↓

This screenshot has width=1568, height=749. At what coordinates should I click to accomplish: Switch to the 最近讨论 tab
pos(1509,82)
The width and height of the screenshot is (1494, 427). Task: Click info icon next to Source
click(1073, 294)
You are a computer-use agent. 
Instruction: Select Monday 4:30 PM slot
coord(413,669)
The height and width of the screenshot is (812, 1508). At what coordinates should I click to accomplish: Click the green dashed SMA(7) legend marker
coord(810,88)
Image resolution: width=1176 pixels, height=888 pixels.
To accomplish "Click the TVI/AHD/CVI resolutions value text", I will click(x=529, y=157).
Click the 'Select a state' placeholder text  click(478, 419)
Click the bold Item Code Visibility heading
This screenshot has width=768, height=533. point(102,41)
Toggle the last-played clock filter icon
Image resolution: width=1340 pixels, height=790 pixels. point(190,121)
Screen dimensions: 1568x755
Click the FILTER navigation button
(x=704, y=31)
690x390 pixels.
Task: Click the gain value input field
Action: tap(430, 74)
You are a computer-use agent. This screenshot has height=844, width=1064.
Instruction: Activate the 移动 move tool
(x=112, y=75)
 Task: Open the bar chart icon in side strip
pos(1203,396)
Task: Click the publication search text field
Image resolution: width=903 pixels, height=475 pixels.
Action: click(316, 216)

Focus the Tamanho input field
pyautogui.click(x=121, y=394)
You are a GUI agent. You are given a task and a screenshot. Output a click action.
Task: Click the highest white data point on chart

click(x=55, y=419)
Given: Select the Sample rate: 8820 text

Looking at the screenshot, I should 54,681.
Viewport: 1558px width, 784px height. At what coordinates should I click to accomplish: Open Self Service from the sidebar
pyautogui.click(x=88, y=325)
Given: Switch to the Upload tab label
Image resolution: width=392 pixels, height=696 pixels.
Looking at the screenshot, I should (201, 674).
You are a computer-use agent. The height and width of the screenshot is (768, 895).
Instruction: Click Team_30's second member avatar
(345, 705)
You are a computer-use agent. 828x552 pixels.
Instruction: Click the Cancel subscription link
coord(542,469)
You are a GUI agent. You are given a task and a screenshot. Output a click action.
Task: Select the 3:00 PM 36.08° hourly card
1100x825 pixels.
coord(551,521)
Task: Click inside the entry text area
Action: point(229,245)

↑

▸ WHAT THE TASK ASKS: Each line from the one containing "Screen dimensions: 1568x755" down to the last line of the material above is to be transcribed exactly, with nothing else included.

▸ RESULT OF THIS EXERCISE:
Screen dimensions: 1568x755
Click the FILTER navigation button
(x=704, y=31)
690x390 pixels.
Task: Click the gain value input field
Action: tap(430, 74)
You are a computer-use agent. This screenshot has height=844, width=1064.
Instruction: Activate the 移动 move tool
(x=112, y=75)
 Task: Open the bar chart icon in side strip
pos(1203,396)
Task: Click the publication search text field
Image resolution: width=903 pixels, height=475 pixels.
Action: click(316, 216)

Focus the Tamanho input field
pyautogui.click(x=121, y=394)
You are a GUI agent. You are given a task and a screenshot. Output a click action.
Task: Click the highest white data point on chart

click(x=55, y=419)
Given: Select the Sample rate: 8820 text

Looking at the screenshot, I should 54,681.
Viewport: 1558px width, 784px height. At what coordinates should I click to accomplish: Open Self Service from the sidebar
pyautogui.click(x=88, y=325)
Given: Switch to the Upload tab label
Image resolution: width=392 pixels, height=696 pixels.
Looking at the screenshot, I should (201, 674).
You are a computer-use agent. The height and width of the screenshot is (768, 895).
Instruction: Click Team_30's second member avatar
(345, 705)
You are a computer-use agent. 828x552 pixels.
Instruction: Click the Cancel subscription link
coord(542,469)
You are a GUI agent. You are given a task and a screenshot. Output a click action.
Task: Select the 3:00 PM 36.08° hourly card
1100x825 pixels.
coord(551,521)
Task: Click inside the entry text area
Action: point(229,245)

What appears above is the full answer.